Requirement:
In these lines, change every "Locate an element" to "Find one element" and keep everything else the same.

[Items listed in a dataset]
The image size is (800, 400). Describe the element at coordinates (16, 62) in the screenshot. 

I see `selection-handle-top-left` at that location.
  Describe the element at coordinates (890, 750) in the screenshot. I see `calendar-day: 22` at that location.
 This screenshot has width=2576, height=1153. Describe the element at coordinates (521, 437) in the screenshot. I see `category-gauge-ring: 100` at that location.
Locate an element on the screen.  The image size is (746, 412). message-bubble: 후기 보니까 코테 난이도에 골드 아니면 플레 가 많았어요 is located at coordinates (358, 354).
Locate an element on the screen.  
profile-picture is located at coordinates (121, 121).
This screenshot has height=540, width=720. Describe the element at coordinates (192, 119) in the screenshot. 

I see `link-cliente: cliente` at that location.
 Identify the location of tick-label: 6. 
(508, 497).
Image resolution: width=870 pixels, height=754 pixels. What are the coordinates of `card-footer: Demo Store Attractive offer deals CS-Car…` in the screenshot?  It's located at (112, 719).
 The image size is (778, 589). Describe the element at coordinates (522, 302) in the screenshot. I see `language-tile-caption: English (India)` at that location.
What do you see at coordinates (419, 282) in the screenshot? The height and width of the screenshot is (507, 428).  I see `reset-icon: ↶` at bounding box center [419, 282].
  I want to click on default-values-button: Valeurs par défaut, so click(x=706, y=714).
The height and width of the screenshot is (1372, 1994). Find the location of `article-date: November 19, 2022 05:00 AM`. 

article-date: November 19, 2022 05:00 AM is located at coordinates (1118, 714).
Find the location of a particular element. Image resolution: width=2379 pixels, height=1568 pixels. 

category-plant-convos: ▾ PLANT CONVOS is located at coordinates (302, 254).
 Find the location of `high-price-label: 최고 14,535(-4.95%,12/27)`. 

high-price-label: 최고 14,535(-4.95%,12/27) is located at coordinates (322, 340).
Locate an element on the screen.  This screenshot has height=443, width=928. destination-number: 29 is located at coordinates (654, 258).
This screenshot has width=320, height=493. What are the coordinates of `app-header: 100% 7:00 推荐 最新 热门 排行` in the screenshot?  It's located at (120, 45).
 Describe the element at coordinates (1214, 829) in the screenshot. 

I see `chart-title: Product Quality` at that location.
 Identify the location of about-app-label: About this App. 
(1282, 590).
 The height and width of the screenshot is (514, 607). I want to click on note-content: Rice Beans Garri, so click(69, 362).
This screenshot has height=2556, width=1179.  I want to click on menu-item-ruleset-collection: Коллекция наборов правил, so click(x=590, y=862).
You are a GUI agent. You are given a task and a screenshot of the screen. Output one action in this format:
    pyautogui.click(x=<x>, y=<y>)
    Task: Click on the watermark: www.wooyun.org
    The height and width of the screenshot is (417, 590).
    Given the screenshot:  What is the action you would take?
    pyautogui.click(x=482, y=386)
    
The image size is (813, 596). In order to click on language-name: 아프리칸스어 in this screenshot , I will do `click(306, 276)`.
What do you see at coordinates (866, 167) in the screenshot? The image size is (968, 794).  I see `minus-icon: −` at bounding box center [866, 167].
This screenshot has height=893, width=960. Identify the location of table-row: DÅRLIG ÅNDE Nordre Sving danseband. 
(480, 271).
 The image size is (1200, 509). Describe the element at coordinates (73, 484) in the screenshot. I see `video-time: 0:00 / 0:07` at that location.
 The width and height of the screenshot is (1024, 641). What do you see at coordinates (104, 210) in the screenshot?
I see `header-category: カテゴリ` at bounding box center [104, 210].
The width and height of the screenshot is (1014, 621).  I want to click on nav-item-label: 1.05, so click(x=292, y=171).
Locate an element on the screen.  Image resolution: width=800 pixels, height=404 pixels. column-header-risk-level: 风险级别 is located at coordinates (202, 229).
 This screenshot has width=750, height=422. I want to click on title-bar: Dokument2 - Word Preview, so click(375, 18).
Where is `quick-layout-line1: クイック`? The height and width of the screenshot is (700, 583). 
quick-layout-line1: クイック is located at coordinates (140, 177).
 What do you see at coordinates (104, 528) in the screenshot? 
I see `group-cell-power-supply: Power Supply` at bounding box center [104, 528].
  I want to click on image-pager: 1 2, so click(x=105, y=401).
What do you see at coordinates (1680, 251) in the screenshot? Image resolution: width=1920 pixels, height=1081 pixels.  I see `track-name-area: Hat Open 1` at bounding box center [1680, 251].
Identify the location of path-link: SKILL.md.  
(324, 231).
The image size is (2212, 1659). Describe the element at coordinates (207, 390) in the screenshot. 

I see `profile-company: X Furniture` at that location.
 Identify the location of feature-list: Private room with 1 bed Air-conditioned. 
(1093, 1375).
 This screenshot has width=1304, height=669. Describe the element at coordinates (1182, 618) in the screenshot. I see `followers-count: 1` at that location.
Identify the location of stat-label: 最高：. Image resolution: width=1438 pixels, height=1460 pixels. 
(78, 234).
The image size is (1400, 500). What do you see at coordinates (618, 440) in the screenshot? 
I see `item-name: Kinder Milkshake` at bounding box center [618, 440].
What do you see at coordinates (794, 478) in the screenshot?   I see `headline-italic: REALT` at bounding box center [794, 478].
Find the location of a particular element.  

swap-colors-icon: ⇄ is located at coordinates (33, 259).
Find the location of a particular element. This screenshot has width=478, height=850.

Result for this exercise:
The image size is (800, 400). Describe the element at coordinates (16, 62) in the screenshot. 

I see `selection-handle-top-left` at that location.
  Describe the element at coordinates (890, 750) in the screenshot. I see `calendar-day: 22` at that location.
 This screenshot has width=2576, height=1153. Describe the element at coordinates (521, 437) in the screenshot. I see `category-gauge-ring: 100` at that location.
Find one element on the screen.  The image size is (746, 412). message-bubble: 후기 보니까 코테 난이도에 골드 아니면 플레 가 많았어요 is located at coordinates (358, 354).
Find one element on the screen.  
profile-picture is located at coordinates (121, 121).
This screenshot has height=540, width=720. Describe the element at coordinates (192, 119) in the screenshot. 

I see `link-cliente: cliente` at that location.
 Identify the location of tick-label: 6. 
(508, 497).
Image resolution: width=870 pixels, height=754 pixels. What are the coordinates of `card-footer: Demo Store Attractive offer deals CS-Car…` in the screenshot?  It's located at (112, 719).
 The image size is (778, 589). Describe the element at coordinates (522, 302) in the screenshot. I see `language-tile-caption: English (India)` at that location.
What do you see at coordinates (419, 282) in the screenshot? The height and width of the screenshot is (507, 428).  I see `reset-icon: ↶` at bounding box center [419, 282].
  I want to click on default-values-button: Valeurs par défaut, so click(x=706, y=714).
The height and width of the screenshot is (1372, 1994). Find the location of `article-date: November 19, 2022 05:00 AM`. 

article-date: November 19, 2022 05:00 AM is located at coordinates (1118, 714).
Find the location of a particular element. Image resolution: width=2379 pixels, height=1568 pixels. 

category-plant-convos: ▾ PLANT CONVOS is located at coordinates (302, 254).
 Find the location of `high-price-label: 최고 14,535(-4.95%,12/27)`. 

high-price-label: 최고 14,535(-4.95%,12/27) is located at coordinates (322, 340).
Find one element on the screen.  This screenshot has height=443, width=928. destination-number: 29 is located at coordinates (654, 258).
This screenshot has width=320, height=493. What are the coordinates of `app-header: 100% 7:00 推荐 最新 热门 排行` in the screenshot?  It's located at (120, 45).
 Describe the element at coordinates (1214, 829) in the screenshot. 

I see `chart-title: Product Quality` at that location.
 Identify the location of about-app-label: About this App. 
(1282, 590).
 The height and width of the screenshot is (514, 607). I want to click on note-content: Rice Beans Garri, so click(69, 362).
This screenshot has height=2556, width=1179.  I want to click on menu-item-ruleset-collection: Коллекция наборов правил, so click(x=590, y=862).
You are a GUI agent. You are given a task and a screenshot of the screen. Output one action in this format:
    pyautogui.click(x=<x>, y=<y>)
    Task: Click on the watermark: www.wooyun.org
    The height and width of the screenshot is (417, 590).
    Given the screenshot:  What is the action you would take?
    pyautogui.click(x=482, y=386)
    
The image size is (813, 596). In order to click on language-name: 아프리칸스어 in this screenshot , I will do `click(306, 276)`.
What do you see at coordinates (866, 167) in the screenshot? The image size is (968, 794).  I see `minus-icon: −` at bounding box center [866, 167].
This screenshot has height=893, width=960. Identify the location of table-row: DÅRLIG ÅNDE Nordre Sving danseband. 
(480, 271).
 The image size is (1200, 509). Describe the element at coordinates (73, 484) in the screenshot. I see `video-time: 0:00 / 0:07` at that location.
 The width and height of the screenshot is (1024, 641). What do you see at coordinates (104, 210) in the screenshot?
I see `header-category: カテゴリ` at bounding box center [104, 210].
The width and height of the screenshot is (1014, 621).  I want to click on nav-item-label: 1.05, so click(x=292, y=171).
Find one element on the screen.  Image resolution: width=800 pixels, height=404 pixels. column-header-risk-level: 风险级别 is located at coordinates (202, 229).
 This screenshot has width=750, height=422. I want to click on title-bar: Dokument2 - Word Preview, so click(375, 18).
Where is `quick-layout-line1: クイック`? The height and width of the screenshot is (700, 583). 
quick-layout-line1: クイック is located at coordinates (140, 177).
 What do you see at coordinates (104, 528) in the screenshot? 
I see `group-cell-power-supply: Power Supply` at bounding box center [104, 528].
  I want to click on image-pager: 1 2, so click(x=105, y=401).
What do you see at coordinates (1680, 251) in the screenshot? Image resolution: width=1920 pixels, height=1081 pixels.  I see `track-name-area: Hat Open 1` at bounding box center [1680, 251].
Identify the location of path-link: SKILL.md.  
(324, 231).
The image size is (2212, 1659). Describe the element at coordinates (207, 390) in the screenshot. 

I see `profile-company: X Furniture` at that location.
 Identify the location of feature-list: Private room with 1 bed Air-conditioned. 
(1093, 1375).
 This screenshot has width=1304, height=669. Describe the element at coordinates (1182, 618) in the screenshot. I see `followers-count: 1` at that location.
Identify the location of stat-label: 最高：. Image resolution: width=1438 pixels, height=1460 pixels. 
(78, 234).
The image size is (1400, 500). What do you see at coordinates (618, 440) in the screenshot? 
I see `item-name: Kinder Milkshake` at bounding box center [618, 440].
What do you see at coordinates (794, 478) in the screenshot?   I see `headline-italic: REALT` at bounding box center [794, 478].
Find the location of a particular element.  

swap-colors-icon: ⇄ is located at coordinates (33, 259).
Find the location of a particular element. This screenshot has width=478, height=850.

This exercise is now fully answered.